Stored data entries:
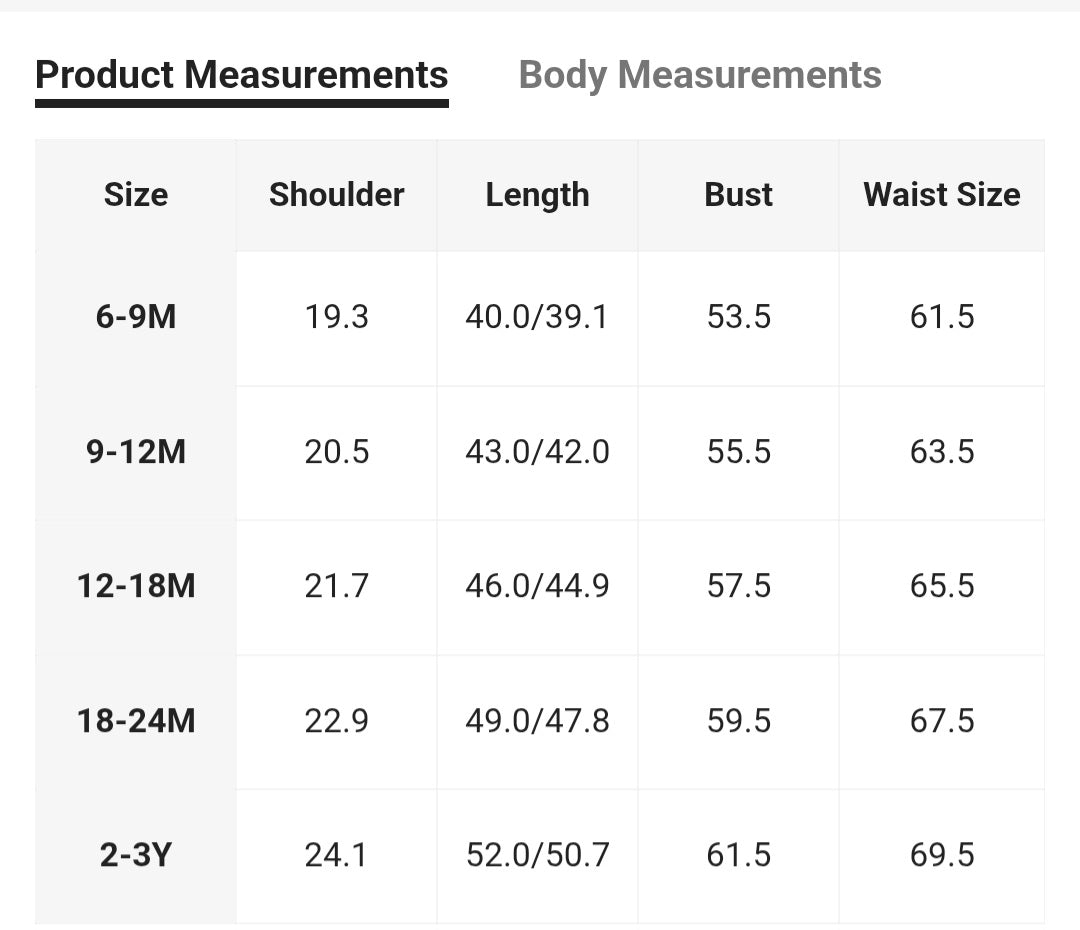This screenshot has height=930, width=1080.
Task: Click the Size column header
Action: coord(136,195)
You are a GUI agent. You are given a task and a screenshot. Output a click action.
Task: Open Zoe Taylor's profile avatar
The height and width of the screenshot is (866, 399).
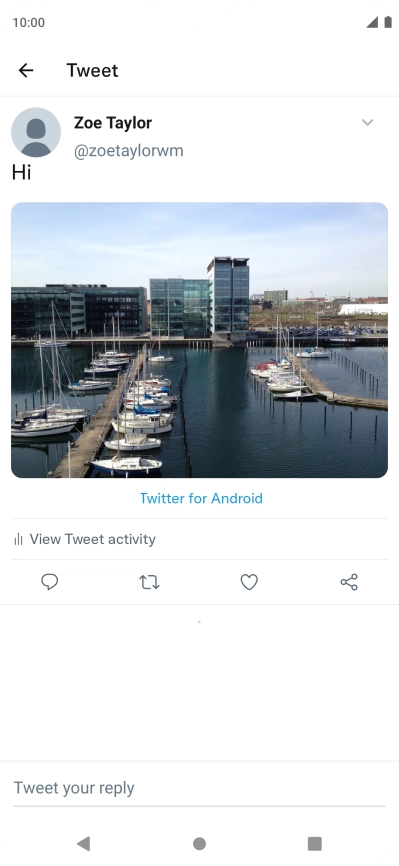click(x=36, y=133)

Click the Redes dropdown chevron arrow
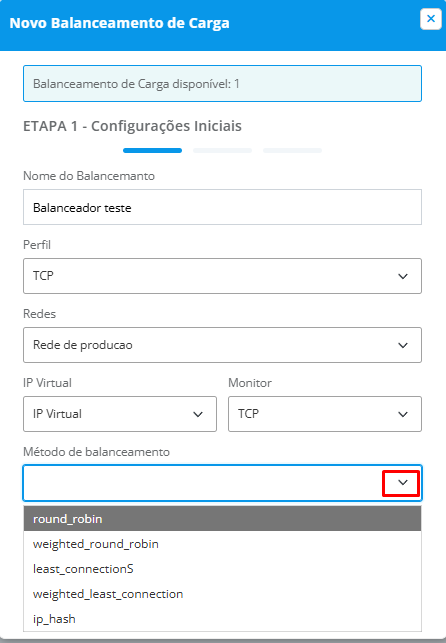[x=403, y=345]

Exercise:
Above are the records; set down exactly the lines from the line containing "Task: Open Zoe Taylor's profile avatar" through their last line, leaving every picture out.

Answer to this exercise:
Task: Open Zoe Taylor's profile avatar
The height and width of the screenshot is (866, 399).
click(x=36, y=133)

Click the Redes dropdown chevron arrow
[x=403, y=345]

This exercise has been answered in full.